Myth-Busters: This week I traveled to Fort Worth and provided a policy update to the Greater Southwest Region’s 2012 Alliance for Quality Business Solutions Training Conference and Partnership Meeting. Next week I am off to St. Louis for the Heartland Region’s Facilities Maintenance and Hardware Center Industry Event entitled “The Innovation Locomotion.” GSA is to be applauded for working with industry in putting on these “Myth-Busters” events. To its credit, GSA, through these events, gives its contractors with wonderful training and communication opportunity. It is vital that contractors take advantage: Attend and actively participate! Through meeting like these two regional events, both government and contractor personnel have an invaluable opportunity to meet and share information regarding the key challenges, issues and successes surrounding the $40 billion GSA Multiple Award Schedule (MAS) program.

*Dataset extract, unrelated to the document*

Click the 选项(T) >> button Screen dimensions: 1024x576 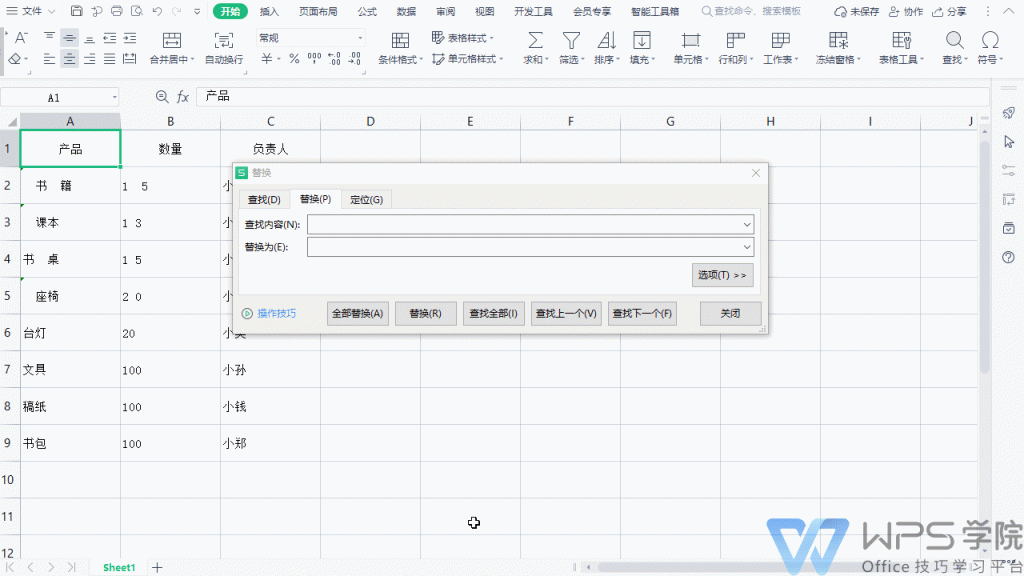(x=722, y=275)
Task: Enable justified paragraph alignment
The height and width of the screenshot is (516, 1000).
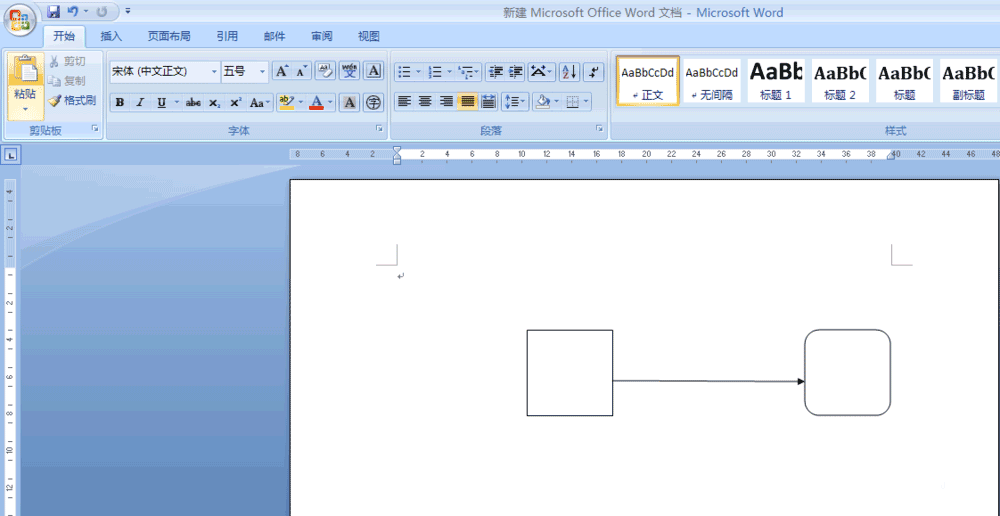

As a result of these meetings, GSA gains a better understanding of how its policies, procedures and operations are impacting customer agencies and contractors. It is an opportunity to share information about what is working as well as areas where things can be improved. Contractors attending the meetings can gain a better understanding of GSA’s key initiatives as well as current trends in customer agency engagement with GSA. Better understanding and engagement between GSA and contractor ultimately leads to better outcomes for GSA, customer agencies, contractors and the taxpayer! Finally, I would thank Shaloy Castle-Higgins from the Southwest Region and Debbie Harms from the Heartland Region for including the Coalition in these events.

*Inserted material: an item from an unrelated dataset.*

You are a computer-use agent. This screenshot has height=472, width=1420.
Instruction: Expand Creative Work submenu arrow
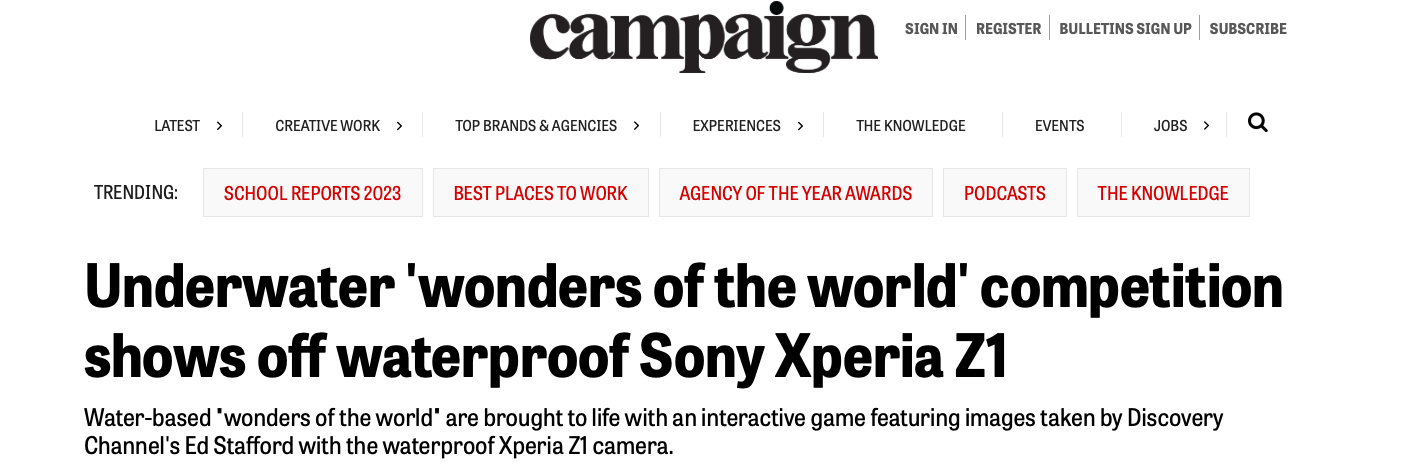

Price Reduction Clause: Thank you to all those who have provided information regarding the operational and administrative contract costs associated with the Price Reduction Clause (PRC)! We will be incorporating this information into our submission responding to the December 29th Federal Register notice requesting comments on the paperwork burden associated with the PRC. The Coalition again urges the public to also submit comments directly to GSA regarding the burdens associated with the clause. The due date for comments is Monday, February 27th. A copy of the Federal Register notice can be found here.
End-User License Agreements: The Coalition continues to support a solution based on a general conflicts of law provision that would be included in the MAS contracts. This approach would acknowledge what has always been true, that in the case of a conflict between a commercial license term and a federal law, the federal law controls. A conflicts of law clause or order of precedence clause in the MAS IT contracts would ensure the Government’s legal interests are protected while providing contractors with an opportunity to efficiently and effectively add new software products to their MAS IT contracts.

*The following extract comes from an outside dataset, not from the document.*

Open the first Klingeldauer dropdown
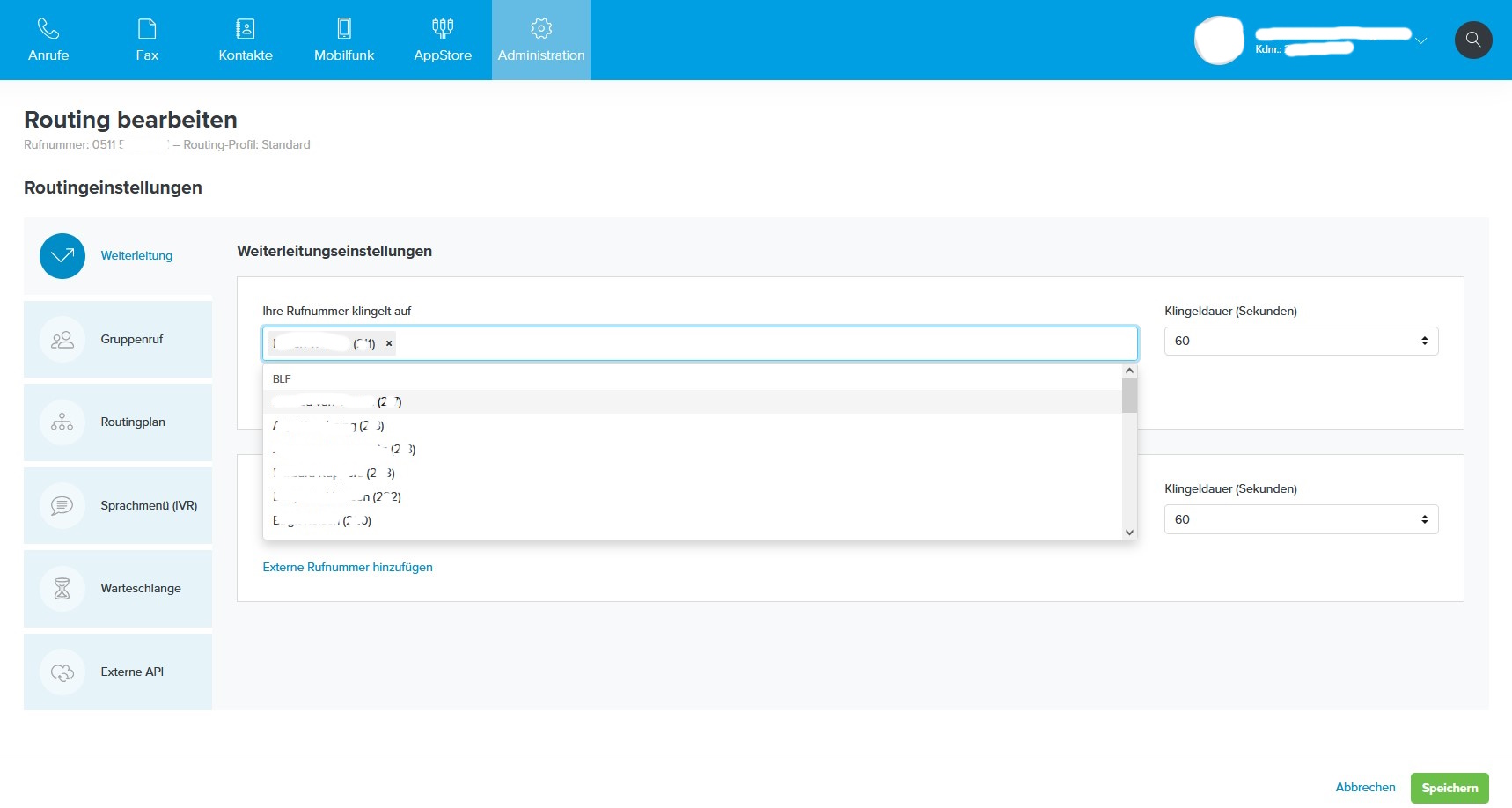click(x=1300, y=342)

It would also reduce workload for both GSA and contractors. Inserting a conflicts clause to the IT schedule, contractors could acknowledge and accept the new clause terms thereby eliminating the need for legal reviews of each and every individual license agreement. Currently there are literally hundreds of licenses that are being reviewed or yet to be reviewed by GSA before various software products could be added to MAS contracts. As a result, IT schedule contracts are limited in providing the latest technology and competition for software solutions. In contrast, a conflicts of law clause would help ensure that the MAS IT schedule continues to efficiently and effectively support greater customer agency value through competition for the latest technology consistent with federal laws. This is a great “Myth-Busters” opportunity for GSA and its contractors to work together to solve this issue!